--- START ---
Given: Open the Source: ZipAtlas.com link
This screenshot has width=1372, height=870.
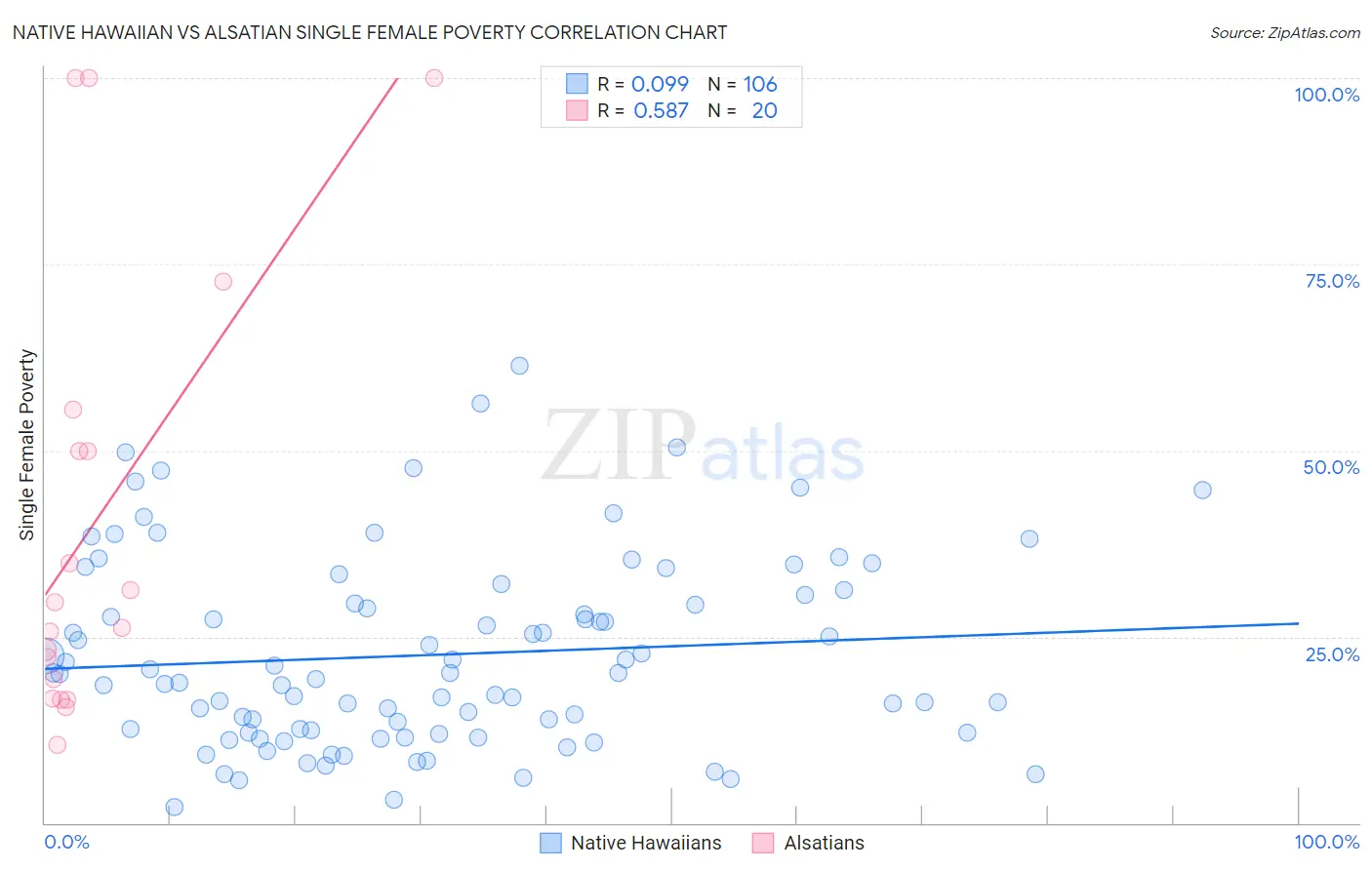Looking at the screenshot, I should pos(1284,32).
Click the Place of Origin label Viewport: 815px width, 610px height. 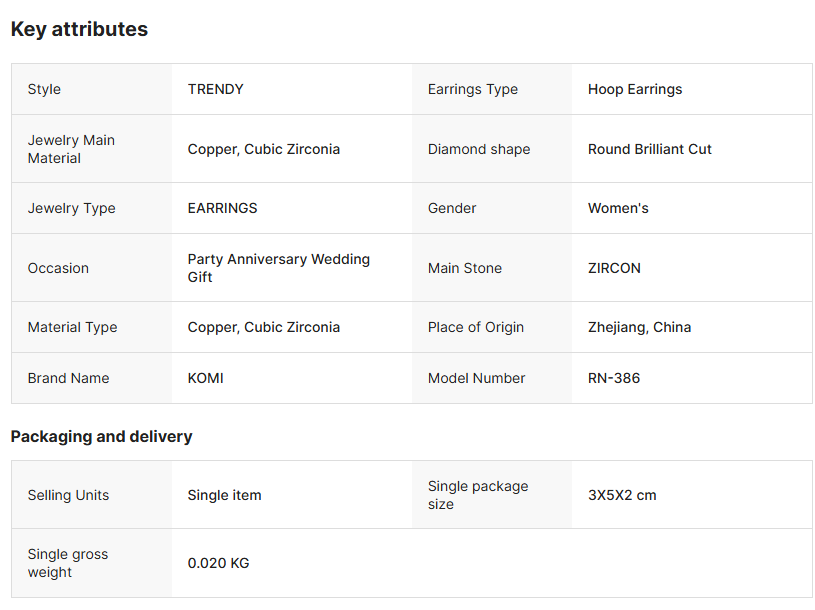476,327
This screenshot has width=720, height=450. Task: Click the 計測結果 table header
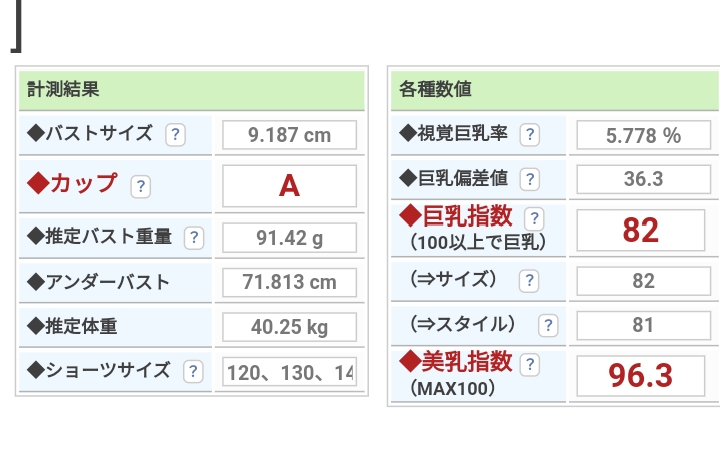tap(192, 89)
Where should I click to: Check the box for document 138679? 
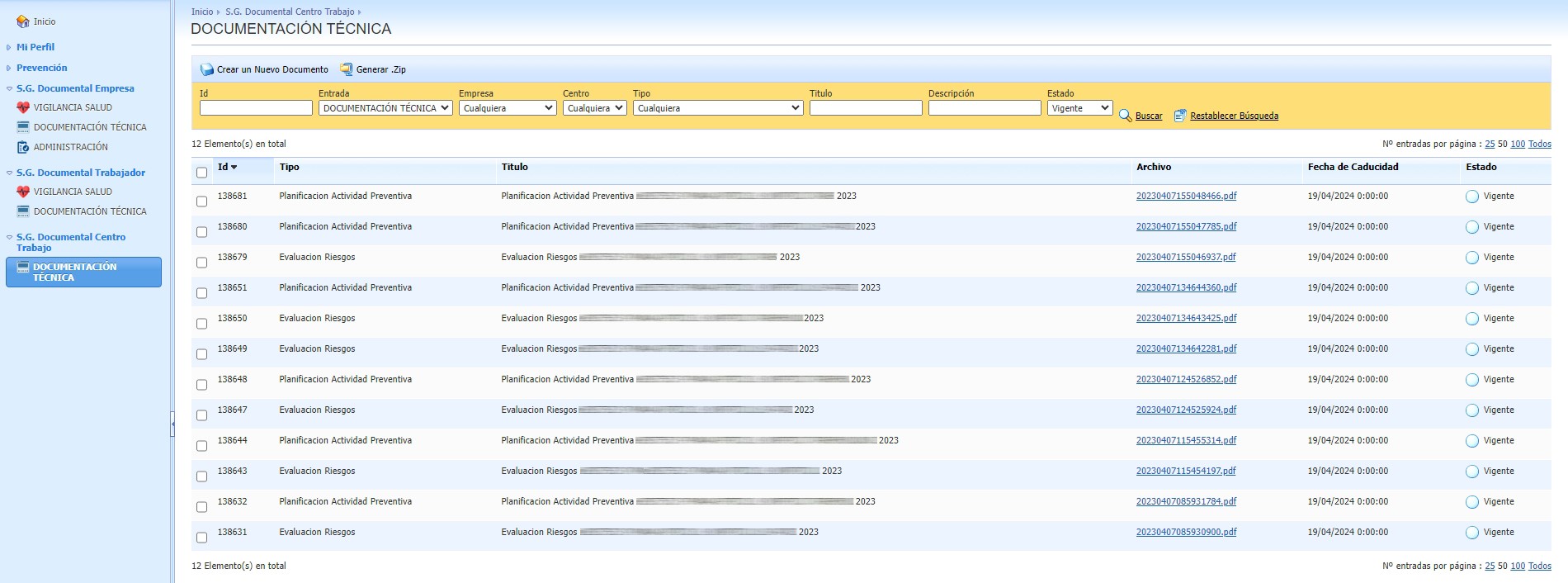coord(201,263)
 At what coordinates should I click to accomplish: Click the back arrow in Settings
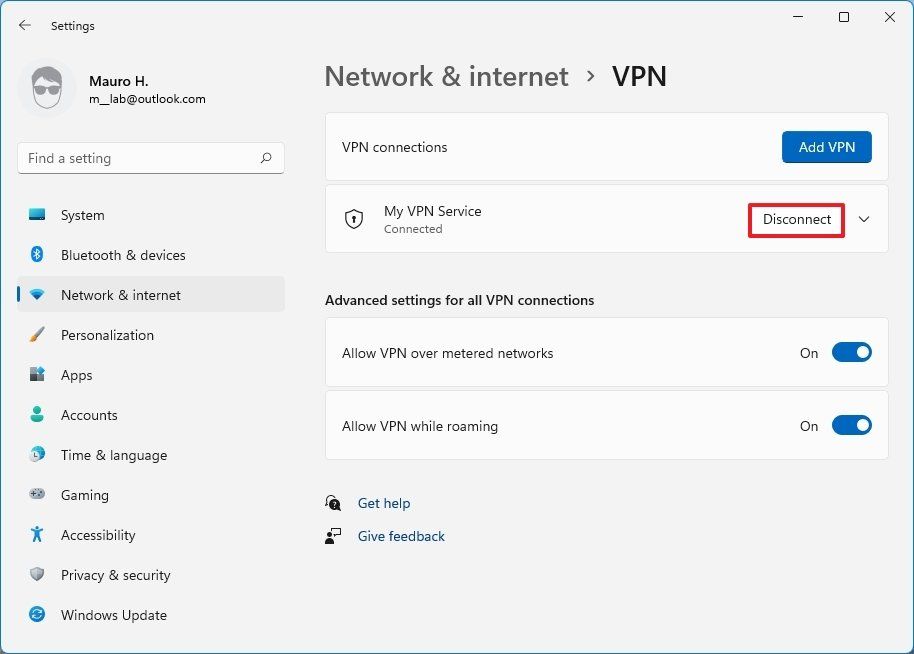pos(24,25)
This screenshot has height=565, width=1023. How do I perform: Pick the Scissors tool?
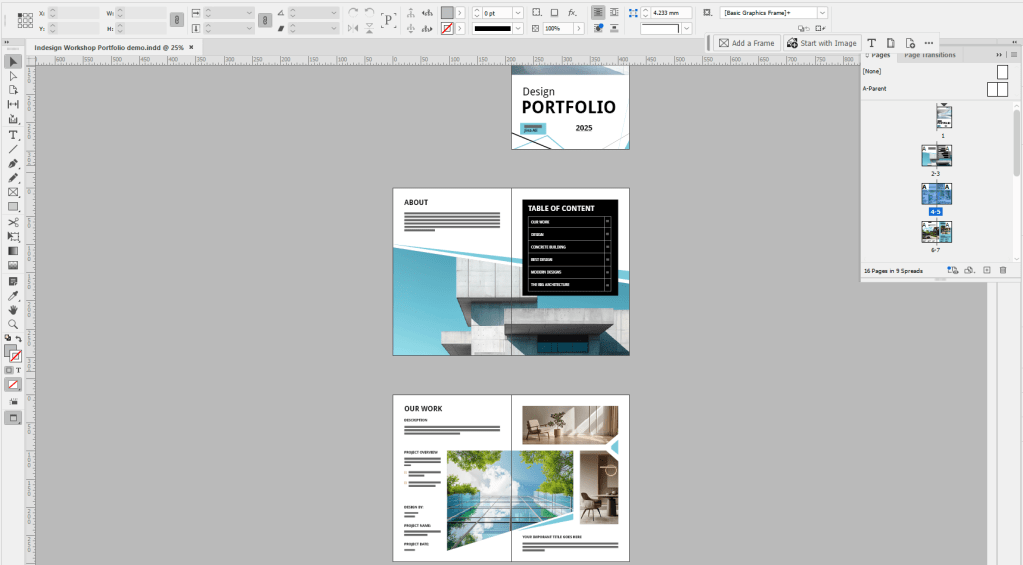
--- END ---
• _Exercise description_
Please write out the records again from the line with "This screenshot has width=720, height=450." through the end of the records, requests included, but raise every coordinate in the answers by 24. Leave the pictures out.

• _Right answer_
This screenshot has width=720, height=450. Task: Click the 計測結果 table header
tap(216, 113)
Where should I click to: Check the box for document 138679? 
coord(225,287)
 At what coordinates should I click to accomplish: Click the back arrow in Settings
pos(48,49)
This screenshot has height=565, width=1023. How do I perform: Pick the Scissors tool?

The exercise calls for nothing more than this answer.